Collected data
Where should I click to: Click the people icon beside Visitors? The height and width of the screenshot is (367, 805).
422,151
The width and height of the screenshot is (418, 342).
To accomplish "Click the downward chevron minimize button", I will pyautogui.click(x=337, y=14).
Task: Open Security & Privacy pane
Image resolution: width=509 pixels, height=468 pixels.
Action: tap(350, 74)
* * *
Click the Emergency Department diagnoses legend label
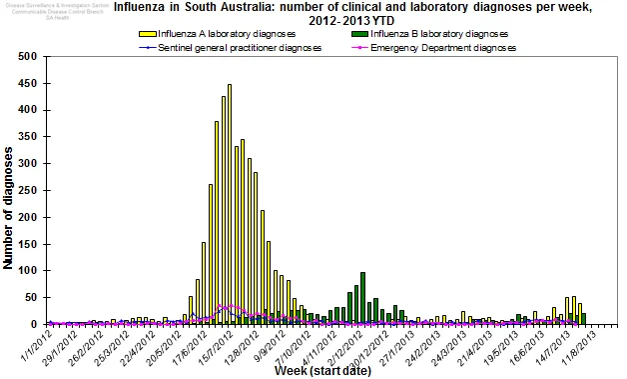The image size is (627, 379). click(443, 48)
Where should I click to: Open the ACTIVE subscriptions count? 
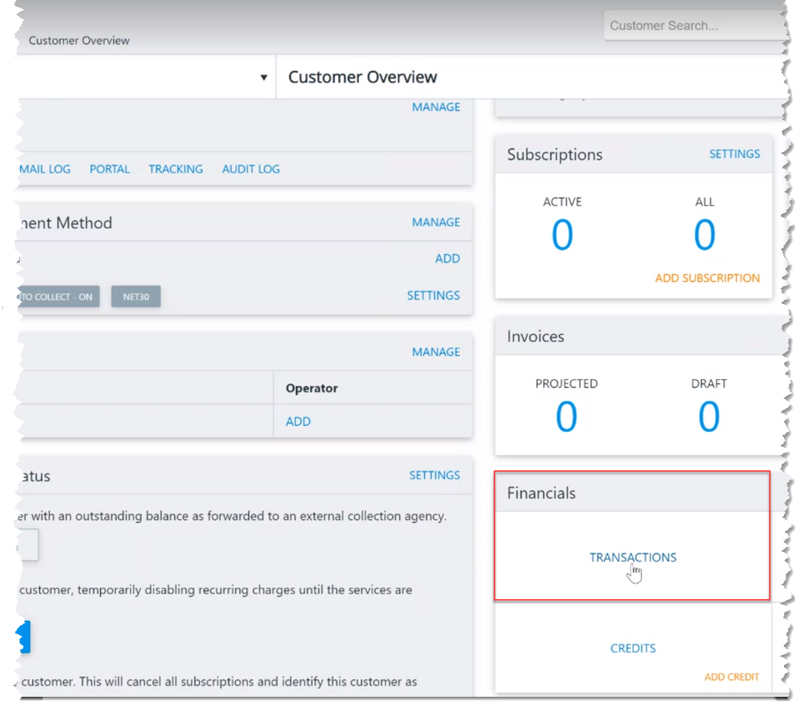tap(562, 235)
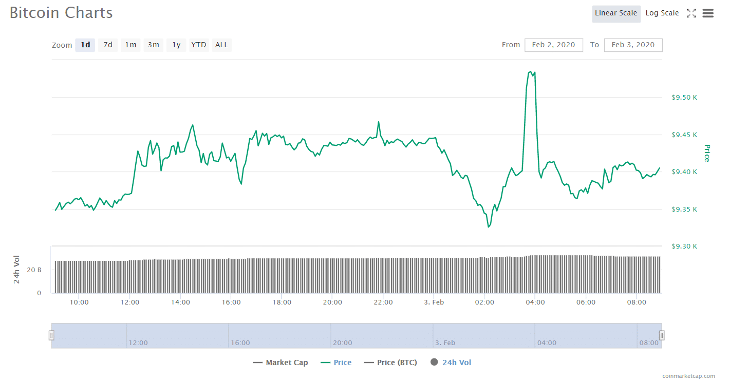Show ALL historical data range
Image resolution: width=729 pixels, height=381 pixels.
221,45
==
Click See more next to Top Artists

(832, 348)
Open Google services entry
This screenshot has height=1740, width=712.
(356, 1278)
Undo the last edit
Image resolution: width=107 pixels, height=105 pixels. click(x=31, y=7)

__Work item__. Would you output, from the records above, exactly the run of lines that starts at the line containing "Where should I click to: Click" and ends at the line containing "Task: Open Security & Privacy pane", and only that run?

__Task response__.
Where should I click to: Click the people icon beside Visitors? The height and width of the screenshot is (367, 805).
422,151
The width and height of the screenshot is (418, 342).
To accomplish "Click the downward chevron minimize button", I will pyautogui.click(x=337, y=14).
Task: Open Security & Privacy pane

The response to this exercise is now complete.